- _Task goal_
Read through the entries below and return each line with the word "model".

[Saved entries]
>>>

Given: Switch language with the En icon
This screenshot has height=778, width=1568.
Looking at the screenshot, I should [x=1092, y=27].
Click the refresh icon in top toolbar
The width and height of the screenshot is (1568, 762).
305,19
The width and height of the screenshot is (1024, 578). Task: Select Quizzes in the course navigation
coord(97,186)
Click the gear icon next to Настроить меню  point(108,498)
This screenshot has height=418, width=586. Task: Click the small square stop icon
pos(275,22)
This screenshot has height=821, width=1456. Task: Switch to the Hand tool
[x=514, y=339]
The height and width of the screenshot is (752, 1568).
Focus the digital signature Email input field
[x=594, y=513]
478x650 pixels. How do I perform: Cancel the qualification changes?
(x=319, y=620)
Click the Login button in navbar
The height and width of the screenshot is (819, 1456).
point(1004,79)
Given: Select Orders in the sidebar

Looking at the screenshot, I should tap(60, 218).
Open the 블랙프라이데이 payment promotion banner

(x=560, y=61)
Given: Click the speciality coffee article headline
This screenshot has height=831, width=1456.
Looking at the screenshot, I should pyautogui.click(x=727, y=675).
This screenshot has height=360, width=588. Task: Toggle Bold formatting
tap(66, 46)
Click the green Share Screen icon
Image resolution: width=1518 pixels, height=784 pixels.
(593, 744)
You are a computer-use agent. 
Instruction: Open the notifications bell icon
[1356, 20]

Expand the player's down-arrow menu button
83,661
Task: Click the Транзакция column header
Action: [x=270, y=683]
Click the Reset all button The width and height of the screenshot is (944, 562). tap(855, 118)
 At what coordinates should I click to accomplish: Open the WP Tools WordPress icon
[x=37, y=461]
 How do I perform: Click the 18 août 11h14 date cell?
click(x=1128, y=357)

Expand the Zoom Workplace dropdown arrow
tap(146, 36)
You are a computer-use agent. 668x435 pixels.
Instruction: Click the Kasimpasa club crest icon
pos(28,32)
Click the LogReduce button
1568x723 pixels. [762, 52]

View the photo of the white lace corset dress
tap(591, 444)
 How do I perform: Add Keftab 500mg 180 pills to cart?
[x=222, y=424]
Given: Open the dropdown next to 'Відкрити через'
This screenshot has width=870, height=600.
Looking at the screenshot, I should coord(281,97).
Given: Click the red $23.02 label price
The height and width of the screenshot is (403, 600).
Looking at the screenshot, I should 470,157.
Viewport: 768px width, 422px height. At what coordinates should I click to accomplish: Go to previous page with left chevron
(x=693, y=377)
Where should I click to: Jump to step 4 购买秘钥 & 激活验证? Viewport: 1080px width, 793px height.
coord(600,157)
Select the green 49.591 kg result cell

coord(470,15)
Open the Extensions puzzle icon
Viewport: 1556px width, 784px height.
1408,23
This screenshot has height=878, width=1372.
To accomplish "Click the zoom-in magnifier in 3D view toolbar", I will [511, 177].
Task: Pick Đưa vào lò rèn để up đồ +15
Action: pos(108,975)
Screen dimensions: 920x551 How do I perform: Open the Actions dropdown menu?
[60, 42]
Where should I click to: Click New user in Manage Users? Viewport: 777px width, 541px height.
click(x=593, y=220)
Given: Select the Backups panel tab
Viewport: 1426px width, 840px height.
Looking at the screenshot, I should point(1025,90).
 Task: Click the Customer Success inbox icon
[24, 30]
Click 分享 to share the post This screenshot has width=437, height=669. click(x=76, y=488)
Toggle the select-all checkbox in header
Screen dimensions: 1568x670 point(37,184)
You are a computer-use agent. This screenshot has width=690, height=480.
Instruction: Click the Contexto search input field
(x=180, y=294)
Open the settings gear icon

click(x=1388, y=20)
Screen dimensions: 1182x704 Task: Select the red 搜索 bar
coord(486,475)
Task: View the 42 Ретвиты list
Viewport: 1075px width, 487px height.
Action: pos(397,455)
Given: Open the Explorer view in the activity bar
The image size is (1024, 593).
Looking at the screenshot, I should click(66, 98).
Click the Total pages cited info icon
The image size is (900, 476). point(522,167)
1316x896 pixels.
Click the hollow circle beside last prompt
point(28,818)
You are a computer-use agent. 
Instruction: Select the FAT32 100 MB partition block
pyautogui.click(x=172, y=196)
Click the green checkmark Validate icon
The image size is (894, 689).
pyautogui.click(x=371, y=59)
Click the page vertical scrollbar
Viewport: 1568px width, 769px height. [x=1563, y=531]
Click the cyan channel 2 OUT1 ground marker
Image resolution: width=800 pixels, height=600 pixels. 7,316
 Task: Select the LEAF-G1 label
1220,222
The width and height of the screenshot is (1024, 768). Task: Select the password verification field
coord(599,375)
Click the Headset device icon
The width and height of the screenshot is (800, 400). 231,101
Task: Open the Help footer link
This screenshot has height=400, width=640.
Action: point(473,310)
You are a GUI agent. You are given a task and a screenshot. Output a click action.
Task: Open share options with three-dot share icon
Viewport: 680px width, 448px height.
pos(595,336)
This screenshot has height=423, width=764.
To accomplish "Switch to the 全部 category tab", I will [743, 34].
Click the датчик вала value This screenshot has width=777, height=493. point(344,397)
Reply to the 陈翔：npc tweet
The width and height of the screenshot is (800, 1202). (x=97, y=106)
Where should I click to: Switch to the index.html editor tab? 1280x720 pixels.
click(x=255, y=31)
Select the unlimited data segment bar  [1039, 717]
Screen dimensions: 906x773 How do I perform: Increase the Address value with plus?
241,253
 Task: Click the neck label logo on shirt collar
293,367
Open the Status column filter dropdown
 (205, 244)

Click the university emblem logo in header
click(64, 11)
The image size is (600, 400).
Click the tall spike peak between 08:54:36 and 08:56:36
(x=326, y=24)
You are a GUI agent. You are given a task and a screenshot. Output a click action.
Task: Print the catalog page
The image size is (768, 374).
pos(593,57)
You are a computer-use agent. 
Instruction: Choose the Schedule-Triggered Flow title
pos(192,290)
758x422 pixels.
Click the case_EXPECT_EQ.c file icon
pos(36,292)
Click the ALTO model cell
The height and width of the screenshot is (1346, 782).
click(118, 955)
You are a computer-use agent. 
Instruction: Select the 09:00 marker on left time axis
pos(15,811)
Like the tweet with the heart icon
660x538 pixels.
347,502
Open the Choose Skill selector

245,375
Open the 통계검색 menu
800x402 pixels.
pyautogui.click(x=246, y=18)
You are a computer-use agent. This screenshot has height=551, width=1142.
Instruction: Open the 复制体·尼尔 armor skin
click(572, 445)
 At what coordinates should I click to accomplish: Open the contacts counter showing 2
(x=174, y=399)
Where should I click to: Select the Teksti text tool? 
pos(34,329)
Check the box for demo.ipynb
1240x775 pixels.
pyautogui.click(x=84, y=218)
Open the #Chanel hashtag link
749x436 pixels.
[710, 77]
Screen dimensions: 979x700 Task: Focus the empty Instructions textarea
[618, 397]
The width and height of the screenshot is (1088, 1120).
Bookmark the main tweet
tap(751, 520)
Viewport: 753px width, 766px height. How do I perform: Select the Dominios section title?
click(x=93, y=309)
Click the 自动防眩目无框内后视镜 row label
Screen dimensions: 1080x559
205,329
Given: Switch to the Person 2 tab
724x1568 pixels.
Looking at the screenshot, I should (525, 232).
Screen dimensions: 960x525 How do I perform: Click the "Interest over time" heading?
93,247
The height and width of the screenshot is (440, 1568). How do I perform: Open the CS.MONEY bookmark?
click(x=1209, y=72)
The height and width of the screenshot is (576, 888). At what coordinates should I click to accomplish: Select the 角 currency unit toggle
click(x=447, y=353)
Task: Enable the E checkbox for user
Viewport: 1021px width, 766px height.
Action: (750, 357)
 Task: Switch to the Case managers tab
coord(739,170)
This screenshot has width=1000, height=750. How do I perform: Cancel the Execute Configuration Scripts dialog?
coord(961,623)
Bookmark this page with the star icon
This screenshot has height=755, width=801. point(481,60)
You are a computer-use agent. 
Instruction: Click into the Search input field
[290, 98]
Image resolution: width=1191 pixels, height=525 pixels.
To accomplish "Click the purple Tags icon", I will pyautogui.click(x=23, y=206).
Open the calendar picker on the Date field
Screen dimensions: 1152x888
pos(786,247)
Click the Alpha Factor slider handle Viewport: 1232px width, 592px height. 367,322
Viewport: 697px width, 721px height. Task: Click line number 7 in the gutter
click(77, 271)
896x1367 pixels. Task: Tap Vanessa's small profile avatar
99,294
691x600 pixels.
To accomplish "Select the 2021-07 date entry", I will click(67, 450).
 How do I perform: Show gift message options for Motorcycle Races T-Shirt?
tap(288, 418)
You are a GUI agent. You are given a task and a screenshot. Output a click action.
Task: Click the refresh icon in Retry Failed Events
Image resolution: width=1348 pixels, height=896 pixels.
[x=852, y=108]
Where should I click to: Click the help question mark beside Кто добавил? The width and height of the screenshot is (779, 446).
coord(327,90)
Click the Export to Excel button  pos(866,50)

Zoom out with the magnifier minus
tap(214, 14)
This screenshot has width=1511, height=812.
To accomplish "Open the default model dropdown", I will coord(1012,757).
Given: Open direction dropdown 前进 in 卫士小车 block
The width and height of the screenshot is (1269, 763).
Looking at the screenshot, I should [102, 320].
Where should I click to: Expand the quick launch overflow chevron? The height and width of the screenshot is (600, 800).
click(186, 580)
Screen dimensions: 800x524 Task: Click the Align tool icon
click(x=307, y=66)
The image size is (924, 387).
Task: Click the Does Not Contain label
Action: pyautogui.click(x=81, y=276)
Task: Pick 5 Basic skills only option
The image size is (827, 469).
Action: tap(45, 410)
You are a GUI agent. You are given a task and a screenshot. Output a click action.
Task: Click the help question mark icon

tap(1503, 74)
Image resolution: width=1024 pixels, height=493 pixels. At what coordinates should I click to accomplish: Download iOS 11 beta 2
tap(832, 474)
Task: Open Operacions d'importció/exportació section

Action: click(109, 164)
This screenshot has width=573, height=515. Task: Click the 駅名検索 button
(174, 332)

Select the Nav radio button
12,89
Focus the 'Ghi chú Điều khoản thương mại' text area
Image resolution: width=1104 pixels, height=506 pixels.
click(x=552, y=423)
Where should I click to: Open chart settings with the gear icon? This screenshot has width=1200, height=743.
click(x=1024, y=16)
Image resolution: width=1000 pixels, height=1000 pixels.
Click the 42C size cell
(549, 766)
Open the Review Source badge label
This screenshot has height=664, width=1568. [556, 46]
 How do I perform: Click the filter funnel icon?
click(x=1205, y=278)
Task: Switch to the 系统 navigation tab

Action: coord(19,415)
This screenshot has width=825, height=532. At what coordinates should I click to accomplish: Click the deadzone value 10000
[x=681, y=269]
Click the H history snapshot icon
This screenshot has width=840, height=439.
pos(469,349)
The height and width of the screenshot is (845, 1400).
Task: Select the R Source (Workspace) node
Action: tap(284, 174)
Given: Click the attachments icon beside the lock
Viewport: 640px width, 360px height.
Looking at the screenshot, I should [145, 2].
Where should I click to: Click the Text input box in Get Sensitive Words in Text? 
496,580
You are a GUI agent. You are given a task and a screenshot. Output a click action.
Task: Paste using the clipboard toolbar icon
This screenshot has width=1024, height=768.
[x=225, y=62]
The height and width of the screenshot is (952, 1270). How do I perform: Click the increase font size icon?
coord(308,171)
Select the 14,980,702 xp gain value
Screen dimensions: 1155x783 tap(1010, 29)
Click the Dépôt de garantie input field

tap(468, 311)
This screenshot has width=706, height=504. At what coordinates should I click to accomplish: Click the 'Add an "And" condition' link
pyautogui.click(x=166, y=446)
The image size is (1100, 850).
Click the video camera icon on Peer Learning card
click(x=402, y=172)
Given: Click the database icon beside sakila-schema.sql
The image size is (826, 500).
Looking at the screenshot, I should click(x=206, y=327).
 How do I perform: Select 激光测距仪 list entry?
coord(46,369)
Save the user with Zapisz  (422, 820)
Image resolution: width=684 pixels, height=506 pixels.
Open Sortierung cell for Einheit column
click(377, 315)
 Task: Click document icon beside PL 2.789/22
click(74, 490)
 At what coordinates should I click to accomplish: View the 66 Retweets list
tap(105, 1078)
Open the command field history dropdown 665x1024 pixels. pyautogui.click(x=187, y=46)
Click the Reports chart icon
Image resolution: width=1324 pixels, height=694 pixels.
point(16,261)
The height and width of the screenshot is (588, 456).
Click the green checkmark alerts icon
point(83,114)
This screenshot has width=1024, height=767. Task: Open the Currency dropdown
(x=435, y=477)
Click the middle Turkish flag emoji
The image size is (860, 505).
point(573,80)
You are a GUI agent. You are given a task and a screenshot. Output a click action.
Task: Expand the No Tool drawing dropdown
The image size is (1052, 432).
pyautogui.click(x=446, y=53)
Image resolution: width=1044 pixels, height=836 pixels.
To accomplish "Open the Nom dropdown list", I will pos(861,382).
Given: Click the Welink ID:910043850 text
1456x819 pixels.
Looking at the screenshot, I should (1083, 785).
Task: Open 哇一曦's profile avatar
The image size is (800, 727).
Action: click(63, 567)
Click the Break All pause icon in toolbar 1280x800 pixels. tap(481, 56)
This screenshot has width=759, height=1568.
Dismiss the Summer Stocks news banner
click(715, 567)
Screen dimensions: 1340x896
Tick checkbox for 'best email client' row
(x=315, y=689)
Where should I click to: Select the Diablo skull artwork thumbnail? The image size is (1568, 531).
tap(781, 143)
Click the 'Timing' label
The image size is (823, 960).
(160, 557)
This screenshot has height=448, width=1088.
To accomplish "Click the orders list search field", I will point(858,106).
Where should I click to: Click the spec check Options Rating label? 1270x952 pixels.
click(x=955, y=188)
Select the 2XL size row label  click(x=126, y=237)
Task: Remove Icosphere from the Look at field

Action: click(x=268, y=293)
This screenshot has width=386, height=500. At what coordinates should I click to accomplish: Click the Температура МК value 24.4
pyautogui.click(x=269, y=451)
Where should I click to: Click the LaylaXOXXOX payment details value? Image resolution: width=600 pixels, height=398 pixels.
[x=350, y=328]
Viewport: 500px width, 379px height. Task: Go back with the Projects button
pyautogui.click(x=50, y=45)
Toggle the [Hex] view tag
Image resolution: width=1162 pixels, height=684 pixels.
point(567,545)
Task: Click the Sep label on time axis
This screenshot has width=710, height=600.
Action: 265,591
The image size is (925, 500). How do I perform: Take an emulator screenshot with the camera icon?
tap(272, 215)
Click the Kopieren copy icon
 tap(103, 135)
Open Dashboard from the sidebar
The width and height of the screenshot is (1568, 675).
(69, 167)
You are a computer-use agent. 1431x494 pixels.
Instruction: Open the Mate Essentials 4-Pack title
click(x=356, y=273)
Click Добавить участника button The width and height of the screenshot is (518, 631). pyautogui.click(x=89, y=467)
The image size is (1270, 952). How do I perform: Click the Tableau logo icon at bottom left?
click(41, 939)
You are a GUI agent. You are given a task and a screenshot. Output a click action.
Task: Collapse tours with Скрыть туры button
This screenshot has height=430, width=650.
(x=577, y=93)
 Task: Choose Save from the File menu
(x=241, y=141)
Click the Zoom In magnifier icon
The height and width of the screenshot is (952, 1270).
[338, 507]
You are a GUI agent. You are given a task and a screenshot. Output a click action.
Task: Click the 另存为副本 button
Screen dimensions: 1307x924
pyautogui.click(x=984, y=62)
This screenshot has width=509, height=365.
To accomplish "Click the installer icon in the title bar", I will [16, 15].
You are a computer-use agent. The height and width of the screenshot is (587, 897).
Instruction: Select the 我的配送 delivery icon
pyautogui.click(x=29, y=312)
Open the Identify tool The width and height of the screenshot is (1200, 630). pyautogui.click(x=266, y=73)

<<<

- _Completed exercise_
Click the ALTO model cell
To accomplish "Open the default model dropdown", I will coord(1012,757).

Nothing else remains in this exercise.